Tom Gorman’s family background is one of Maine’s most storied business legacies. He was the grandson of Leon Leonwood Bean, who founded the L.L.Bean outfitting company in 1912 and turned it into an iconic retail brand. While the Bean family business thrived, Gorman charted his own path in philanthropy rather than commerce. He established the foundation at age 65 to “give back to the community”, focusing especially on those who grew up with less support than he did. One notable example of its impact was in Lewiston, Maine’s second-largest city: the foundation spent a decade funding programs to reduce childhood lead poisoning, aid in redeveloping distressed housing, and secure federal resources – efforts that helped cut Lewiston’s child lead poisoning rate by more than half.
As of the latest tax filings, the John T. Gorman Foundation held roughly $214 million in assets and annually gives more than $10 million towards these causes across Maine. The foundation doesn’t have a full-time investment staff, and filings show they retain Cambridge Associates for investment advice.
The foundation’s tax filings reveal a roster of fund managers that includes some well-known names, including Hillhouse and Durable. OWL users received a detailed manager roster in last Friday’s customer newsletter. One notable manager in the Gorman Foundation’s portfolio is Fernbridge Capital, a Los Angeles-based public equity fund.
Fernbridge was founded in late 2019 by Brennan Diaz, who named the firm after an old bridge near Ferndale, California – the rural area where his grandfather grew up. Diaz was previously a portfolio manager at Viking and Junto, where he covered internet, media, and software companies.

Brennan Diaz
Fernbridge's investment approach is to take concentrated long positions, in what Diaz described as “a hedge fund approach to long-only investing”. Fernbridge finished its first year in operation with over $400 million in AUM, and has scaled consistently since then.
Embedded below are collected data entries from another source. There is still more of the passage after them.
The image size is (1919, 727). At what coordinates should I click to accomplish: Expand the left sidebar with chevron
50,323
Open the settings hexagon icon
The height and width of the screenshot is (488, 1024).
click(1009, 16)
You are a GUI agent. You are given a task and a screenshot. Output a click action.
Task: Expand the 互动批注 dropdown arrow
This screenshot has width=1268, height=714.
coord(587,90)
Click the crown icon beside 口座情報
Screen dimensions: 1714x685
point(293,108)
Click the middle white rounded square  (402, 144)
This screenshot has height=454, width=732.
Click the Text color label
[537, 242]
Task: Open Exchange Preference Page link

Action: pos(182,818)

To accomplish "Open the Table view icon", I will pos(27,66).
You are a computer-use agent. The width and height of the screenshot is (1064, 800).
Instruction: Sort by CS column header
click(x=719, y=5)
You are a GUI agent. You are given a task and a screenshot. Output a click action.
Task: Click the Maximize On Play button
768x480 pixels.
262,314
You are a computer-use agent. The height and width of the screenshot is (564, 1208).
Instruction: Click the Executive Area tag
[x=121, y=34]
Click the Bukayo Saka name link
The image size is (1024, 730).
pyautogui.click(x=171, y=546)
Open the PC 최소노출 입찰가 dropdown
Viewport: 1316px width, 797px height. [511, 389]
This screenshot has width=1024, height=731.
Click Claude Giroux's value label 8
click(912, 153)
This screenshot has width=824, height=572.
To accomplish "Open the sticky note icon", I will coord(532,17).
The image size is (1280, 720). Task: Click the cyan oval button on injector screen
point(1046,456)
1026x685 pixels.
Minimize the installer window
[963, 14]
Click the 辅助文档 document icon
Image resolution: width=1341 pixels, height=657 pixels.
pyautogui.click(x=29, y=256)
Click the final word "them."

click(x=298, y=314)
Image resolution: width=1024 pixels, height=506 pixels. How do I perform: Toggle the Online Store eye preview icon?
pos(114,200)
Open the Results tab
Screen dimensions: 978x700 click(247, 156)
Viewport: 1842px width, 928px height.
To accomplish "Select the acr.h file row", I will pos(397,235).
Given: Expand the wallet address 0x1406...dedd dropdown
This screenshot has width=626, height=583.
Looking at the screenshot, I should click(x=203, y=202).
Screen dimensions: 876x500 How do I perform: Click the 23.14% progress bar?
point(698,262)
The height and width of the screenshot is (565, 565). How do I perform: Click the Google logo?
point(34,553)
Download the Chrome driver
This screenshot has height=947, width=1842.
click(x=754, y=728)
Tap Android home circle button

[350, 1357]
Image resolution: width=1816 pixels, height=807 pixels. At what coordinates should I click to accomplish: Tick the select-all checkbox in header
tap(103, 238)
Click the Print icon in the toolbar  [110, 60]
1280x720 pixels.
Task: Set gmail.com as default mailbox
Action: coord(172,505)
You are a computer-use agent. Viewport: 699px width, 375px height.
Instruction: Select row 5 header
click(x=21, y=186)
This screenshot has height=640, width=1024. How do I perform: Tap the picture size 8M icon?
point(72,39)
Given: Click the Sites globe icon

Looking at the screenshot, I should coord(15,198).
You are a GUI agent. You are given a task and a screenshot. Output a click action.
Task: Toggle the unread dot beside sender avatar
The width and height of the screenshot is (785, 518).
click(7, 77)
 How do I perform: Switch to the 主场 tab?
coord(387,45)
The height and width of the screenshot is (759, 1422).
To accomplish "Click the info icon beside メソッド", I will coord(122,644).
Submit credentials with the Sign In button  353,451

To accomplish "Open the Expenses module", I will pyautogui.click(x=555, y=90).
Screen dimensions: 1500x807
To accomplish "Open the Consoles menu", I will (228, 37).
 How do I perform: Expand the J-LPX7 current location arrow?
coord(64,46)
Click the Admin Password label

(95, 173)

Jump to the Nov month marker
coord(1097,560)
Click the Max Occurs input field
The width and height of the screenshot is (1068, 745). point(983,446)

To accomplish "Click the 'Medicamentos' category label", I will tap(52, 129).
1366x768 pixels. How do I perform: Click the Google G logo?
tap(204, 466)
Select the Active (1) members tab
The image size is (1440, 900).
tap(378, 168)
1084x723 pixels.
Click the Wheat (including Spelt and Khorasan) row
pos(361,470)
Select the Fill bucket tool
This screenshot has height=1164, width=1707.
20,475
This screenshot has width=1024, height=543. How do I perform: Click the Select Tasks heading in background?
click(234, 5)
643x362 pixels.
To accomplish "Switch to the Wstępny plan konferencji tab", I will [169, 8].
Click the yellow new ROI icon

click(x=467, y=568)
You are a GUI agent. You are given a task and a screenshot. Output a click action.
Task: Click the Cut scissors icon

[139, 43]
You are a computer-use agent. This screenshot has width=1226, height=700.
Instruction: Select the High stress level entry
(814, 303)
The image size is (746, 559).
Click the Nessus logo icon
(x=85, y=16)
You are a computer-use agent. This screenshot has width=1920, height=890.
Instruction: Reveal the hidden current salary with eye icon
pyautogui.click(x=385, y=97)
Fernbridge counts The California Endowment, The Weingart Foundation, and the Illinois State Board of Investment as notable LPs.

Source: OWL; regulatory filings
Based on OWL’s global holdings data, Fernbridge has 17 disclosed positions, with the two largest positions accounting for over 40% of the firm’s $1.9 billion AUM. Those positions, PTC and Intuit, have each generated over $100 million in estimated P&L. As a reminder, OWL users can see estimated P&L’s by position for thousands of managers on our platform. If you’re interested in learning more about these analytics, reach out!
Fernbridge’s portfolio tilts towards quality and growth, with OWL’s “Similar Managers” table including groups like Polen Capital, NZS Capital, Foxhaven, and SoMa Equity. Friday’s customer newsletter also included a comparison of estimated returns among this group, where Fernbridge has outperformed in recent years.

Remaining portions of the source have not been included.